Reproduce the records precisely. Omit every picture.

═══ EXERCISE DATA

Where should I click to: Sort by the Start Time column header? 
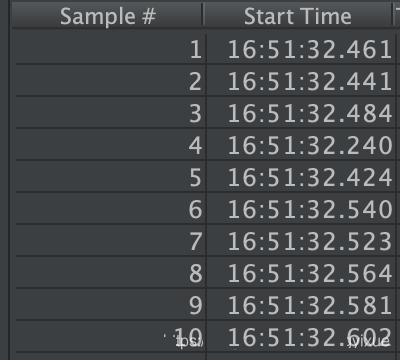click(x=298, y=16)
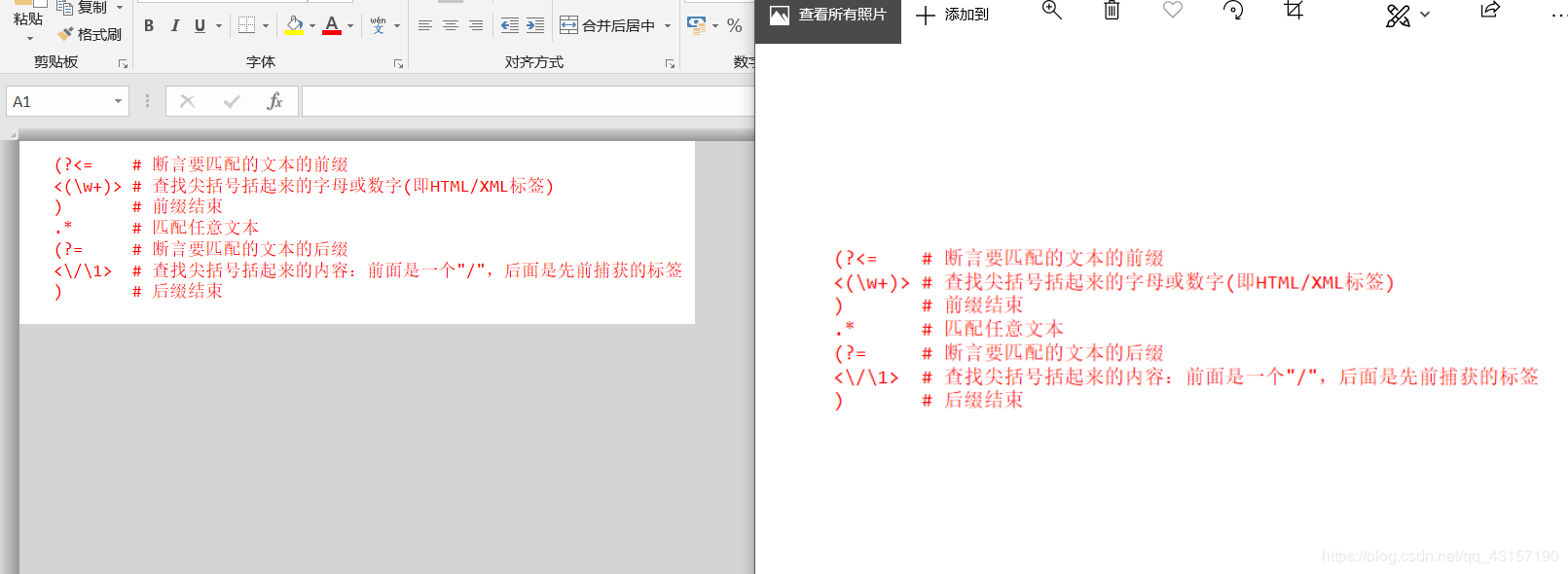Open the Name Box dropdown beside A1
This screenshot has height=574, width=1568.
coord(118,101)
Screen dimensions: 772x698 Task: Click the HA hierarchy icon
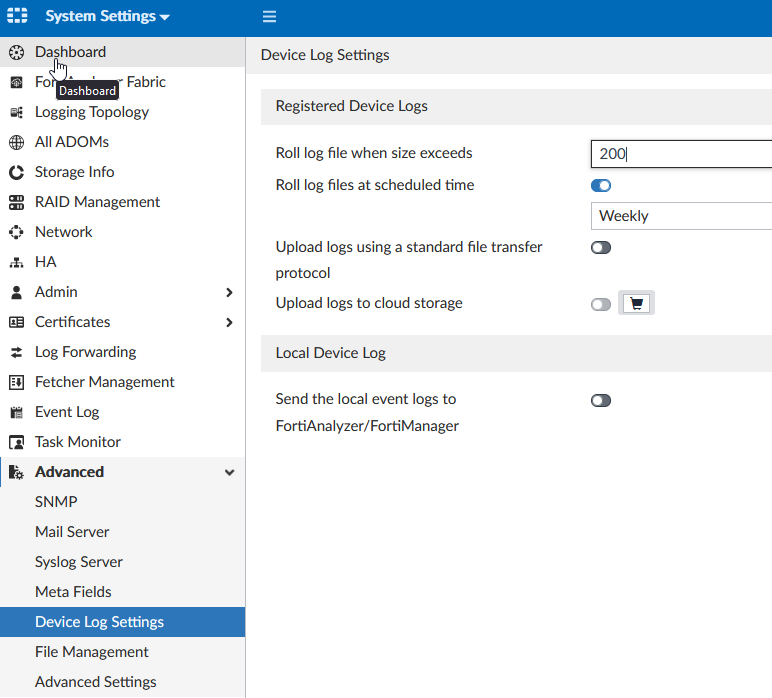(x=16, y=262)
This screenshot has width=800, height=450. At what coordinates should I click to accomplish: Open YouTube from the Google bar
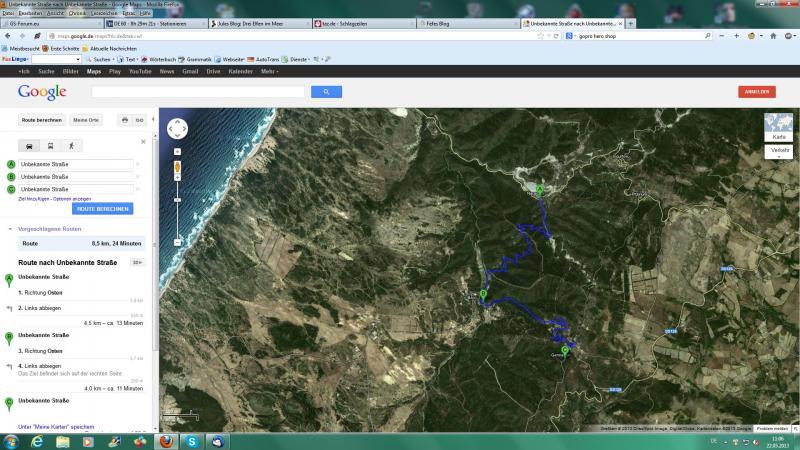click(x=140, y=72)
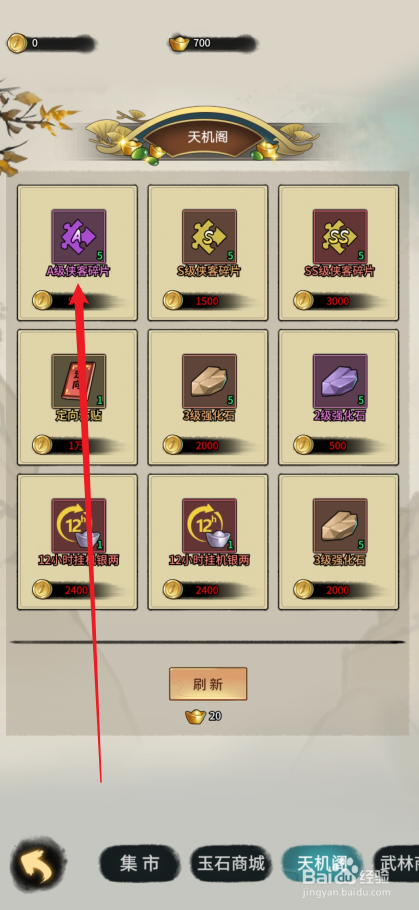Pick the 3级强化石 icon in the bottom row
Viewport: 419px width, 910px height.
pyautogui.click(x=340, y=525)
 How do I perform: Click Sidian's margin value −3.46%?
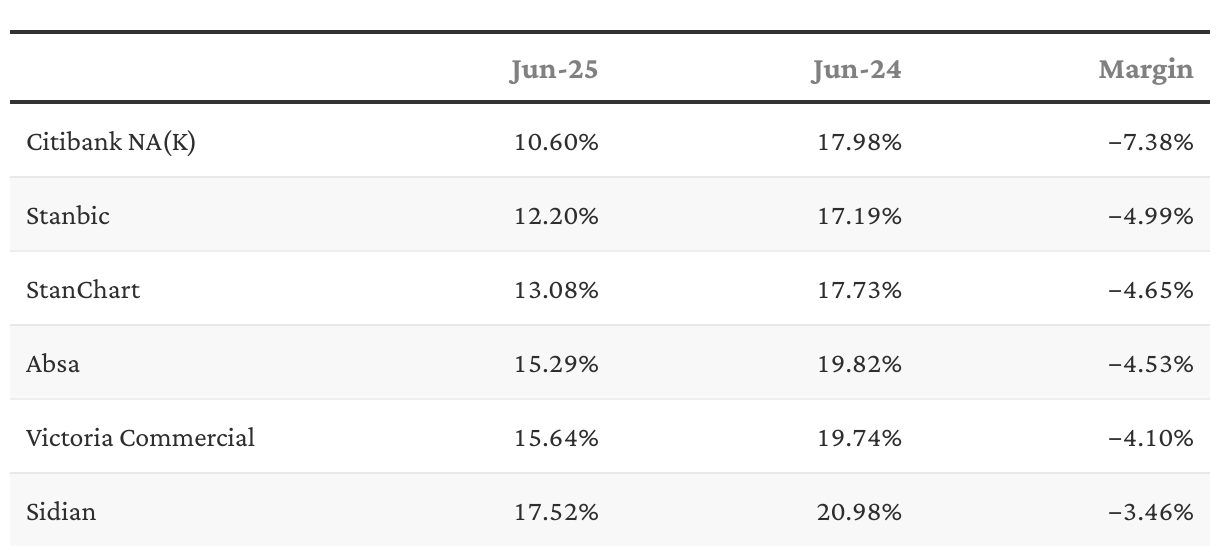click(1151, 512)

══════

▶ RESULT BELOW:
Where should I click to: Sort by the Start Time column header? 
click(x=298, y=16)
Open the Name Box dropdown beside A1
This screenshot has height=574, width=1568.
coord(118,101)
Screen dimensions: 772x698 Task: Click the HA hierarchy icon
(x=16, y=262)
This screenshot has width=800, height=450. At what coordinates should I click to accomplish: Open YouTube from the Google bar
click(x=140, y=72)
Pick the 3级强化石 icon in the bottom row
Viewport: 419px width, 910px height.
pyautogui.click(x=340, y=525)
 How do I perform: Click Sidian's margin value −3.46%?
click(1151, 512)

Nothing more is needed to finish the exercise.